# Reporter's notebook: Clearing up the \$600,000 average white wealth

Money.

On Thursday, after my story on Black-owned franchises aired on Marketplace, a few listeners raised questions about a line in the story's introduction, which said the average white family has \$632,000 in wealth, while the average black family has \$98,000.

To some people, those numbers sounded high – especially at a time when so many families, regardless of race, are struggling.

I posed the question to the authors of an Urban Institute study, which informed my reporting.

Listener Ms. Mary was correct when she suggested we must be talking about "mean" or average – as opposed to "median" data.

Here is what the Urban Institute study authors said.

The primary data presented in our brief is means. In 2010, the average (or mean) wealth of white families was \$632,000 and the average wealth of black families was \$98,000. In this case, the racial wealth gap is 6-to-1 (\$632,000/\$98,000).

If we look at the "typical" (or median) family, the wealth numbers are substantially lower, but the racial wealth gap is larger. In 2010, the wealth of the typical white family was \$123,800 and the wealth of typical black family was \$15,700. In this case, the racial wealth gap is even larger at 8-to-1 (\$123,800/\$15,700).

Both mean and median measures of wealth are important. Mean wealth tells us how a group is prospering as a whole relative to other groups. Median wealth tells us how the "typical" person is doing (i.e., the person in the middle of the group). One complication with focusing on median wealth is that it doesn't show where all the remaining wealth goes (we only know the wealth of that one middle person).

I followed up by asking whether the wealthiest few Americans are affecting the data in any way.

The Urban Institute says that is the case.

What happens if we trim the extremes off our analysis, excluding the top and bottom 1%? For white families in the middle of this 98%, their average wealth is \$434,000. If we take this down another notch and exclude the top and bottom 5%, white families in the middle of the remaining 90% have an average wealth of \$297,000. If we do the same calculations for black families, their average wealth is \$75,000 and \$57,000, respectively. The resulting white-to-black wealth ratios are still in the 5/6: 1 range, on par with what we found when we included all families in the original research.

Noel King is a reporter for Marketplace's Wealth and Poverty desk.

What would the median American family wealth look like if the "tails" of the bell curve were trimmed? I guess that \$123,800/\$15,700 would become around \$58,100/\$9,100.

Removing 1% from each end of the distribution leaves the median unchanged. For example, start with 1001 families having a median, 500 smaller, and 500 larger. Remove 1% (10) on each end and you are left with 490 smaller and 490 larger than the original median.

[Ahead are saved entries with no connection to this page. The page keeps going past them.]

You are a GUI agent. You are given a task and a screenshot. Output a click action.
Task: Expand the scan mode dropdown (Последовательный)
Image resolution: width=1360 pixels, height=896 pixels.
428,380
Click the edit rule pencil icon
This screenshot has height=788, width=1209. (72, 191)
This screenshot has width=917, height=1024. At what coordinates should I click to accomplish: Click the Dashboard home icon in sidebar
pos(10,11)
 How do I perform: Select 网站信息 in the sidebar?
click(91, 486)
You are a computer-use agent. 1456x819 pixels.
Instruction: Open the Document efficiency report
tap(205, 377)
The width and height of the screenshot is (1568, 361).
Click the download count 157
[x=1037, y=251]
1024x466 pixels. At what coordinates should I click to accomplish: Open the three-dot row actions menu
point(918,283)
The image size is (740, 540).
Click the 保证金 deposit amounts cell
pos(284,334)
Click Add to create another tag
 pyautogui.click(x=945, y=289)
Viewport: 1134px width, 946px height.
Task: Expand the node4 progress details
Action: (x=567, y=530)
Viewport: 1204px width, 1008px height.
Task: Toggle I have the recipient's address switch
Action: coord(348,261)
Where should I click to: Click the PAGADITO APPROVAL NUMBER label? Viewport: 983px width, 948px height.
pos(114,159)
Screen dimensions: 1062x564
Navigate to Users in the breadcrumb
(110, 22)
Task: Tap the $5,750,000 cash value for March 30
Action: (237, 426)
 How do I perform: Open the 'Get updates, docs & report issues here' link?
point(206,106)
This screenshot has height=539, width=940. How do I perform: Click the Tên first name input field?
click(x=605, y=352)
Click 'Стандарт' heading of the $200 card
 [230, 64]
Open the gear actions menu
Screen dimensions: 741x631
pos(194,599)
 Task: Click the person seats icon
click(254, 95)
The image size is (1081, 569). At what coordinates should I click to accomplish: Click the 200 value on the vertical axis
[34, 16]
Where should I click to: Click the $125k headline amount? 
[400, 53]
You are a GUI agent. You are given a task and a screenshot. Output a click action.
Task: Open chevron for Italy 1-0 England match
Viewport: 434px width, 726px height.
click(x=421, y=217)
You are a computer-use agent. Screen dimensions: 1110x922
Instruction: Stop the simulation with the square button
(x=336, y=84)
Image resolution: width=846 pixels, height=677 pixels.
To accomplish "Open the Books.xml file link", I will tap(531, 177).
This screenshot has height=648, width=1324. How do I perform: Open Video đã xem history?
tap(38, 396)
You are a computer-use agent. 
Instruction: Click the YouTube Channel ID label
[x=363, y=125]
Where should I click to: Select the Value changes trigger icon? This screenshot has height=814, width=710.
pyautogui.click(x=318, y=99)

What would the median American family wealth look like if the "tails" of the bell curve were trimmed? I guess that \$123,800/\$15,700 would become around \$58,100/\$9,100.

The additional research that was done to clarify the income discrepancies is appreciated by me. Has made me a (bigger) fan of Marketplace and the sound reporting. I'll be spending more time on the site!

What role does income play in wealth disparity? I have seen some stories that even when black and white families have comparable incomes there is still a wealth disparity, although I don't know if it was in the 5:1 range.

The explanation that I have heard anecdotally, is that when white families succeed it is likely that the siblings and parents of the couple are also successful. When a black family succeeds it is more likely than the the white family to have parents or siblings in need, thus distributing the wealth over a larger community. Are there any statistics or studies to bear this out? Or is this irrelevant?

Thanks for looking into this.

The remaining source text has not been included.